Metamath Proof Explorer

Theorem gsumvallem2

Description: Lemma for properties of the set of identities of G . The set of identities of a monoid is exactly the unique identity element. (Contributed by Mario Carneiro, 7-Dec-2014)

Ref Expression
Hypotheses gsumvallem2.b 
|- B = ( Base ` G )
gsumvallem2.z 
|- .0. = ( 0g ` G )
gsumvallem2.p 
|- .+ = ( +g ` G )
gsumvallem2.o 
|- O = { x e. B | A. y e. B ( ( x .+ y ) = y /\ ( y .+ x ) = y ) }
Assertion gsumvallem2 
|- ( G e. Mnd -> O = { .0. } )

Proof

Step Hyp Ref Expression
1 gsumvallem2.b 
 |-  B = ( Base ` G )
2 gsumvallem2.z 
 |-  .0. = ( 0g ` G )
3 gsumvallem2.p 
 |-  .+ = ( +g ` G )
4 gsumvallem2.o 
 |-  O = { x e.
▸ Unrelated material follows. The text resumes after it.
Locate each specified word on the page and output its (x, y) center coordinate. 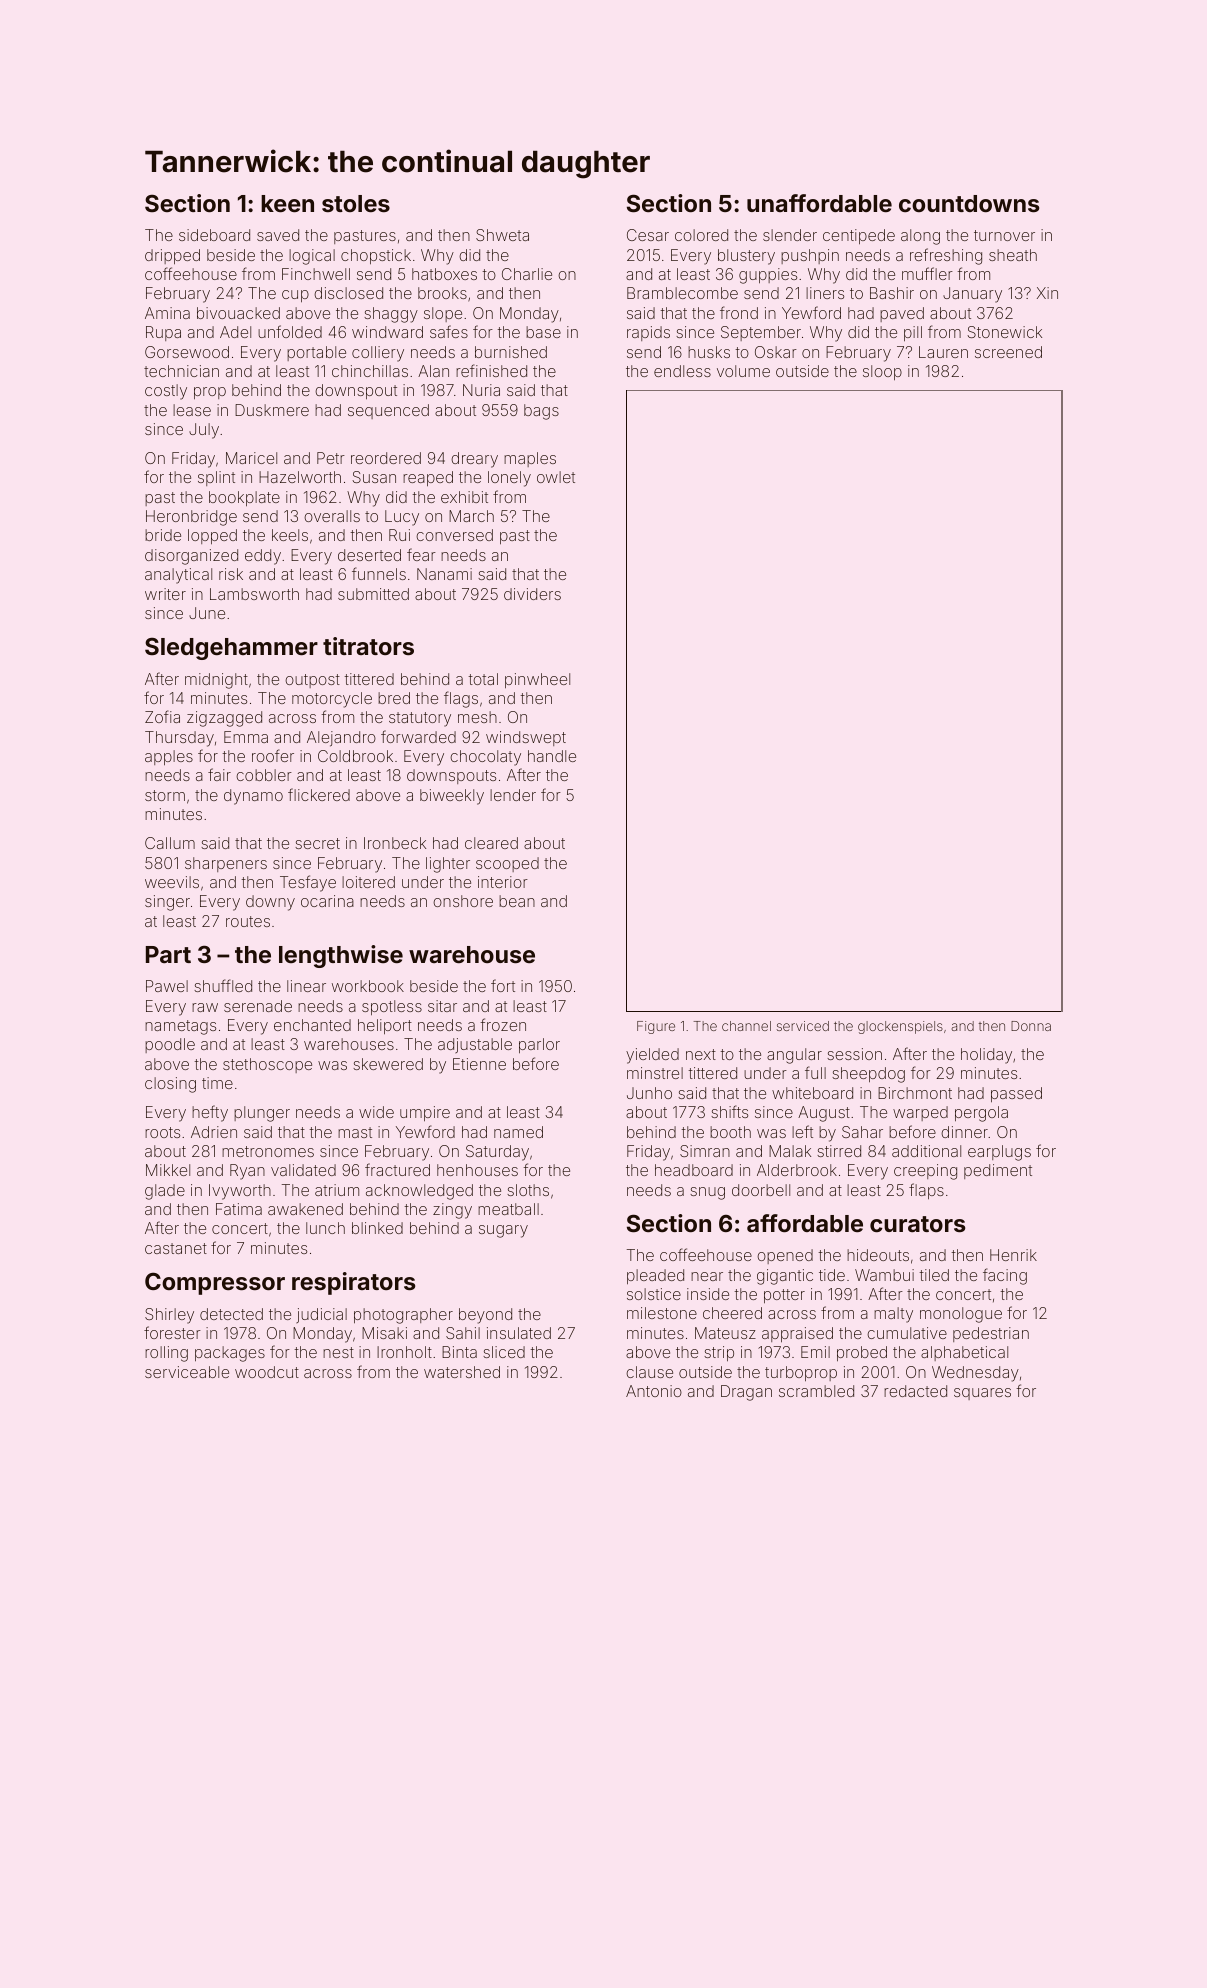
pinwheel (537, 680)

B | A. y e. B ( ( x .+ y ) = y /\ ( y .+ x ) = y ) }
5 1 2 3 4 mgmidsssn0 
 |-  ( G e. Mnd -> O C_ { .0. } )
6 1 2 mndidcl 
 |-  ( G e. Mnd -> .0. e. B )
7 1 3 2 mndlrid 
 |-  ( ( G e. Mnd /\ y e. B ) -> ( ( .0. .+ y ) = y /\ ( y .+ .0. ) = y ) )
8 7 ralrimiva 
 |-  ( G e. Mnd -> A. y e. B ( ( .0. .+ y ) = y /\ ( y .+ .0. ) = y ) )
9 oveq1 
 |-  ( x = .0. -> ( x .+ y ) = ( .0. .+ y ) )
10 9 eqeq1d 
 |-  ( x = .0. -> ( ( x .+ y ) = y <-> ( .0. .+ y ) = y ) )
11 10 ovanraleqv 
 |-  ( x = .0. -> ( A. y e. B ( ( x .+ y ) = y /\ ( y .+ x ) = y ) <-> A. y e. B ( ( .0. .+ y ) = y /\ ( y .+ .0. ) = y ) ) )
12 11 4 elrab2 
 |-  ( .0. e. O <-> ( .0. e. B /\ A. y e. B ( ( .0. .+ y ) = y /\ ( y .+ .0. ) = y ) ) )
13 6 8 12 sylanbrc 
 |-  ( G e. Mnd -> .0. e. O )
14 13 snssd 
 |-  ( G e. Mnd -> { .0. } C_ O )
15 5 14 eqssd 
 |-  ( G e. Mnd -> O = { .0. } )